La police des frontières fait du zèle, provoquant des bouchons de plusieurs heures. AMLO a beau faire le dos rond, inviter au silence radio à l’égard de Donald Trump, bénéficier du soutien des entreprises nord-américaines présentes au Mexique, il est contraint de prendre des mesures d’urgence, policières. 15 000 migrants ont été expulsés en mars 2019. Le Mexique a accepté que l’examen des dossiers d’asile aux États-Unis soit externalisé sur son sol. La carte de séjour (tarjeta de visitante regional), accordée aux Centraméricains, a une validité limitée au sud mexicain, riche pour l’instant de lignes budgétaires. Mais qui permet au Mexique de considérer qu’il n’y a aucune raison de lier dossiers migratoires et commerciaux, comme le fait Donald Trump.

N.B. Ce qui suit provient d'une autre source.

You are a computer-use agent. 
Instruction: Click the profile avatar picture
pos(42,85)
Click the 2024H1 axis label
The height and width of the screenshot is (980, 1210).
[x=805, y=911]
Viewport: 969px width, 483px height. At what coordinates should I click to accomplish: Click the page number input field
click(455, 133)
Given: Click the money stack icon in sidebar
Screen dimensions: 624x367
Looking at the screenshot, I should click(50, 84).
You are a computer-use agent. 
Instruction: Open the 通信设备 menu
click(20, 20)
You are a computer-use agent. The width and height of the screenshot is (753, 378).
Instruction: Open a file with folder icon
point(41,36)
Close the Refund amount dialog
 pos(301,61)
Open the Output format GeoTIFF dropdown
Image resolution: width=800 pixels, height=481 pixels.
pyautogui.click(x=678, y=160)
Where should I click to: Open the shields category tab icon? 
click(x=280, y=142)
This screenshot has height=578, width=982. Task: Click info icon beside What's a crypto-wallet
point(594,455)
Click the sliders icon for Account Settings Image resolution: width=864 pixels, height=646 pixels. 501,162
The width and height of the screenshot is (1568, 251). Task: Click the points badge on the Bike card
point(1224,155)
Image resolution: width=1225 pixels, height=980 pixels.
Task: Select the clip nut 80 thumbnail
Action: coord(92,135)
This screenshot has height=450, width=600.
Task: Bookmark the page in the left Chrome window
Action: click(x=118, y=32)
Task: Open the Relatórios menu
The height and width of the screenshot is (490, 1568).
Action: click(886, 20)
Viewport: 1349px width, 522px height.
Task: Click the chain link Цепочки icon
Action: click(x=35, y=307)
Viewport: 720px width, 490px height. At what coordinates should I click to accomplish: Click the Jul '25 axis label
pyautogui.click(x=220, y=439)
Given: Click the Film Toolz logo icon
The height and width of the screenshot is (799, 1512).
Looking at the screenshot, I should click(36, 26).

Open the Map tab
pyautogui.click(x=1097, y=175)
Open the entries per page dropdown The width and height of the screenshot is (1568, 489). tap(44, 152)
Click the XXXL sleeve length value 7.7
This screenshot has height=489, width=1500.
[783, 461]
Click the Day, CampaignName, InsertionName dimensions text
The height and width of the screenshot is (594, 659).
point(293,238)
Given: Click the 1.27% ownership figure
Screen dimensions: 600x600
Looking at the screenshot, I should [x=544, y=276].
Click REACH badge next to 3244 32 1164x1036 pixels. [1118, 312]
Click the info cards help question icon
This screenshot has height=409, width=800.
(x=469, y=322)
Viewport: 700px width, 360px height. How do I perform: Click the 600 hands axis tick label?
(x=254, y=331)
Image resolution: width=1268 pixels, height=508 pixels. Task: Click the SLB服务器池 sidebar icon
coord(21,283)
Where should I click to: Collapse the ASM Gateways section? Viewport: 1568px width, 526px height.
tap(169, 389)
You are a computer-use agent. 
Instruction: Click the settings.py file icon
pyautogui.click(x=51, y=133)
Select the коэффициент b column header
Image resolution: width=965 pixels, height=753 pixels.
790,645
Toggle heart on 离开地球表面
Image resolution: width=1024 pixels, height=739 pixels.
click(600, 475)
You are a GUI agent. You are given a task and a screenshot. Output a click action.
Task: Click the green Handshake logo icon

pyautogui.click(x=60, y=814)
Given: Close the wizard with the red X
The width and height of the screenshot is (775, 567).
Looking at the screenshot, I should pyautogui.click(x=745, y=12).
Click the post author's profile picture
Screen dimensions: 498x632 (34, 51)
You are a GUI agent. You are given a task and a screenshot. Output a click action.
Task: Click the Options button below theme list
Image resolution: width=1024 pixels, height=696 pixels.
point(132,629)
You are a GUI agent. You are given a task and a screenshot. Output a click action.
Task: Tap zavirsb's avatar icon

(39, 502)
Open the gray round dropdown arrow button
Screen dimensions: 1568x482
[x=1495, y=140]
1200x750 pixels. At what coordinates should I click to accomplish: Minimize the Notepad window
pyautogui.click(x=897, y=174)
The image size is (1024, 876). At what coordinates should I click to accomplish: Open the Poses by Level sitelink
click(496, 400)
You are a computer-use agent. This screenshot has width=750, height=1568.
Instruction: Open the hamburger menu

Fermer, ou paralyser, la frontière provoquerait de graves désordres économiques au Mexique. 80% du commerce extérieur mexicain est dirigé vers le Nord, les États-Unis. Mais l’argument est réversible. Le Mexique est le troisième partenaire économique des États-Unis. Reste à savoir quelle est la «Nouvelle frontière» de Donald Trump, un président qui, pour gagner la consultation de 2020, semble prêt à tout. «La sécurité, a-t-il déclaré, début avril, est plus importante pour moi que le commerce.»